→ Objective:
Copy out, word for word, the lines of the records starting at the line that contains "Screen dimensions: 1611x1007" and ending at the line that contains "[x=625, y=361]", with both of those lines included.
— START OF Provided entries —
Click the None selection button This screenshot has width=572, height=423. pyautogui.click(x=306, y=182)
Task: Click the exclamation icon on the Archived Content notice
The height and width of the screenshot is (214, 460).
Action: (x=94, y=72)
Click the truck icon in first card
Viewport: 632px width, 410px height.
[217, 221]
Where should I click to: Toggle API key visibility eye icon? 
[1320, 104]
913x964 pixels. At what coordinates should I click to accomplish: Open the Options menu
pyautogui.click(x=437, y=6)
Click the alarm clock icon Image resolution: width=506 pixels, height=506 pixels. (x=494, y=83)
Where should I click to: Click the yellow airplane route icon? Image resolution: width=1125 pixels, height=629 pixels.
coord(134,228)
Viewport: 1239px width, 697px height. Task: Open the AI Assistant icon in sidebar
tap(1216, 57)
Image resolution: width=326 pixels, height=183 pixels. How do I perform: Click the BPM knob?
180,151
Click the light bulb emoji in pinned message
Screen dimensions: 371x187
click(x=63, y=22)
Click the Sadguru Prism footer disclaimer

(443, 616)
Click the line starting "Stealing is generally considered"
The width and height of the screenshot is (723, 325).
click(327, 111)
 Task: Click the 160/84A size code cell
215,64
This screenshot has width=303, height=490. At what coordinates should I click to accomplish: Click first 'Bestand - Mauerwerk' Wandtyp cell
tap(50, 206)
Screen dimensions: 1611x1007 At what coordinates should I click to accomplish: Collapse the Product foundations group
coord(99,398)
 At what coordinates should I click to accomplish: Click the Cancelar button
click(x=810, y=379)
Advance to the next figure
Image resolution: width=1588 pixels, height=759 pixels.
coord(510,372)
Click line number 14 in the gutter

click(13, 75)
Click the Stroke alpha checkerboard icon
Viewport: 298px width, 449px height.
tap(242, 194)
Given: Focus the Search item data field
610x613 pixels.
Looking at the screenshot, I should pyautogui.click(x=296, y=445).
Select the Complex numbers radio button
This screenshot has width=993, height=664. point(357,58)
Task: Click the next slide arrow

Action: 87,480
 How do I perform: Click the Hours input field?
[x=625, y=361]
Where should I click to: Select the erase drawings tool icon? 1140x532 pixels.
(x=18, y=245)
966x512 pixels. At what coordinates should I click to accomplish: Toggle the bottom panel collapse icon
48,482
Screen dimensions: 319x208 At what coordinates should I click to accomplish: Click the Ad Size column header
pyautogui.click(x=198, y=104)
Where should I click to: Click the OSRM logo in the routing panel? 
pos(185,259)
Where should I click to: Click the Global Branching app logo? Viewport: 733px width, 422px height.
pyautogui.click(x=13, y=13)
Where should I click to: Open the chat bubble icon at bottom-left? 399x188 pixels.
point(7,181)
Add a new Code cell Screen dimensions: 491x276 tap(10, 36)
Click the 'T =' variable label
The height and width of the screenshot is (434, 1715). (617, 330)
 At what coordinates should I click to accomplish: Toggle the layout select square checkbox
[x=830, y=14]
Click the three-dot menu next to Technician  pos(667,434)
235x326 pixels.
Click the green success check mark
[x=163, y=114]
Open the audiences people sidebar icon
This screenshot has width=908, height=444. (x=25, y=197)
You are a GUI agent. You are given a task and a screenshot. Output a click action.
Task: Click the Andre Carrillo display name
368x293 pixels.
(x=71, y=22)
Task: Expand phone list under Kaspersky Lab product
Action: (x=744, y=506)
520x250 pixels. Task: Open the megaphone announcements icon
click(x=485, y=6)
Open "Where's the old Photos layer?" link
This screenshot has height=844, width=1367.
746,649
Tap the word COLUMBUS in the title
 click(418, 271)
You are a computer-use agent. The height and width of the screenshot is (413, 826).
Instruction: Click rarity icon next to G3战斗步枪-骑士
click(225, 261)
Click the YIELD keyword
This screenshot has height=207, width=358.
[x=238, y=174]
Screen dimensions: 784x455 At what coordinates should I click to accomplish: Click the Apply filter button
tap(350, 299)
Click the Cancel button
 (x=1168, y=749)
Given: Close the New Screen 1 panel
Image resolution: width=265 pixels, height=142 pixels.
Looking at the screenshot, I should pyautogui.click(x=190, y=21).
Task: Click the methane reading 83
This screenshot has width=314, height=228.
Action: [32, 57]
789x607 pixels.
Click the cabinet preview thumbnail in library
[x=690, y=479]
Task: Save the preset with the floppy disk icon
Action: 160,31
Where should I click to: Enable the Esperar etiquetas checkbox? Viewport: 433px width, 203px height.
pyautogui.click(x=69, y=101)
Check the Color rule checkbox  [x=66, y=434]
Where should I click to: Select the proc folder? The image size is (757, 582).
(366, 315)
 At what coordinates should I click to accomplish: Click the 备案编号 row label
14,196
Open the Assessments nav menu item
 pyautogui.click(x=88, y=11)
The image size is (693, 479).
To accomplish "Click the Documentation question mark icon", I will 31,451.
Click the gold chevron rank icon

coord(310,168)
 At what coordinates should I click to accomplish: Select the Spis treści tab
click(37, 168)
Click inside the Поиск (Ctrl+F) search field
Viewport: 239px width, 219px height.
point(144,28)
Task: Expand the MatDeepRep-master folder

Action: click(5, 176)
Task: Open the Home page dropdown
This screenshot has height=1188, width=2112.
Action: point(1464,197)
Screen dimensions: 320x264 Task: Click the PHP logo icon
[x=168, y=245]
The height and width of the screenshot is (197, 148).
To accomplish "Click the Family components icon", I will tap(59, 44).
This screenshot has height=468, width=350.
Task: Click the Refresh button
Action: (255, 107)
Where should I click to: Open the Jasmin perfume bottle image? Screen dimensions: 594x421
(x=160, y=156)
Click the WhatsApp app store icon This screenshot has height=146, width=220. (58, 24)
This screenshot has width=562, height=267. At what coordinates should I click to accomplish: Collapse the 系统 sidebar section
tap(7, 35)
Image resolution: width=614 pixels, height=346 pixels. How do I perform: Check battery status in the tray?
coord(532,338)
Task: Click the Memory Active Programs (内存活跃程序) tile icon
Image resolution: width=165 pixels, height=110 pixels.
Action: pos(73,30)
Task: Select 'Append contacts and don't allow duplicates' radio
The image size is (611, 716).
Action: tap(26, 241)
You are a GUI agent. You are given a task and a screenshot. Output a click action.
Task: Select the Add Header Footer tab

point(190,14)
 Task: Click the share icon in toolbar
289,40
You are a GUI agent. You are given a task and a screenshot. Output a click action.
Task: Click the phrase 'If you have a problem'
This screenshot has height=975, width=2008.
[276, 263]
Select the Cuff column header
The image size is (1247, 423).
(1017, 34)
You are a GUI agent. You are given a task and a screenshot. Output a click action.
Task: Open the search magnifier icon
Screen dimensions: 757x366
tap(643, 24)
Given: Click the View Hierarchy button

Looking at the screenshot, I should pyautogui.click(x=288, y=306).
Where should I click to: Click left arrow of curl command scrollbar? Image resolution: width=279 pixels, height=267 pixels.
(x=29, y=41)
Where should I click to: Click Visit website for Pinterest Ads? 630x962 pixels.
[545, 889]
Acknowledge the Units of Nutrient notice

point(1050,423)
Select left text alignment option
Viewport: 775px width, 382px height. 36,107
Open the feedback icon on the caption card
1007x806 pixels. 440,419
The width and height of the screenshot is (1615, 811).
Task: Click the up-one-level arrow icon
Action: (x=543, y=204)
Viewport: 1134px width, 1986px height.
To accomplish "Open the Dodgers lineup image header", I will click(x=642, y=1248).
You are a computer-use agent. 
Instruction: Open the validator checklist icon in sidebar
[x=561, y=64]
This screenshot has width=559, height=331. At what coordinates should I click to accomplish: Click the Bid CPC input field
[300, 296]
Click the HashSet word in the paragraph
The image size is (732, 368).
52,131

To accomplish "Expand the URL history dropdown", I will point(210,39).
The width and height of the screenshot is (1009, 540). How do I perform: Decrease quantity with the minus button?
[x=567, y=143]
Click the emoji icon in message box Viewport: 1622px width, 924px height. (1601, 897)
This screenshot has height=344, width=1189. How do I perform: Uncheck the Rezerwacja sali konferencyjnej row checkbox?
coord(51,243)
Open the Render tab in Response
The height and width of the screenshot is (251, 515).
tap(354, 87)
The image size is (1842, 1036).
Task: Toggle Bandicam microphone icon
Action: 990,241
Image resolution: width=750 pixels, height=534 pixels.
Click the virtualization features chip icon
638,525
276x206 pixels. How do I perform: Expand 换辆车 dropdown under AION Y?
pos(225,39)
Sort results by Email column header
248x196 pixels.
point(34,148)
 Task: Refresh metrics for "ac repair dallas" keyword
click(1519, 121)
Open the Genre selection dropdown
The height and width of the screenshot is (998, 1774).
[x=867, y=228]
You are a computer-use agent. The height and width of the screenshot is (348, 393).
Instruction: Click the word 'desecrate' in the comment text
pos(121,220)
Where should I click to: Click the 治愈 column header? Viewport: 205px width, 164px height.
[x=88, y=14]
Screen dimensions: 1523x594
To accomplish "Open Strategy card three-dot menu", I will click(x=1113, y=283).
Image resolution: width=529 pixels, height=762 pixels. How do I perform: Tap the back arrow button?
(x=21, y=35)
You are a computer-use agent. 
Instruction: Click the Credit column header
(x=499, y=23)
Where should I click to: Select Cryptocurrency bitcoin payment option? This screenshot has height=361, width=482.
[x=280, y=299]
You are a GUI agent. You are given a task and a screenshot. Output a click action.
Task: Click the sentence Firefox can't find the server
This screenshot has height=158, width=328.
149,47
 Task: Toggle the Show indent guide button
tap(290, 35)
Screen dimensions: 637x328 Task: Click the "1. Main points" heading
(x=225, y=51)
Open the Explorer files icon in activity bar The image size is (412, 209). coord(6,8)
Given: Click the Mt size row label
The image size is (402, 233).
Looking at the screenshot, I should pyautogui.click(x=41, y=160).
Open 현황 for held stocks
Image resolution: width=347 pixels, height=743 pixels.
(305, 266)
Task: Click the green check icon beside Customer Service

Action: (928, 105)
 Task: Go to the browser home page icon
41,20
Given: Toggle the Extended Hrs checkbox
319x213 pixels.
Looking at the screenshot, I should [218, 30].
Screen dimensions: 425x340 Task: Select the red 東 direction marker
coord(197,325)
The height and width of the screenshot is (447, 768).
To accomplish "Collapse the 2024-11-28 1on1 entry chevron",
— END OF Provided entries —
→ In response:
Screen dimensions: 1611x1007 At what coordinates should I click to accomplish: Collapse the Product foundations group
coord(99,398)
 At what coordinates should I click to accomplish: Click the Cancelar button
click(x=810, y=379)
Advance to the next figure
Image resolution: width=1588 pixels, height=759 pixels.
coord(510,372)
Click line number 14 in the gutter

click(13, 75)
Click the Stroke alpha checkerboard icon
Viewport: 298px width, 449px height.
tap(242, 194)
Given: Focus the Search item data field
610x613 pixels.
Looking at the screenshot, I should pyautogui.click(x=296, y=445).
Select the Complex numbers radio button
This screenshot has width=993, height=664. point(357,58)
Task: Click the next slide arrow

Action: 87,480
 How do I perform: Click the Hours input field?
[x=625, y=361]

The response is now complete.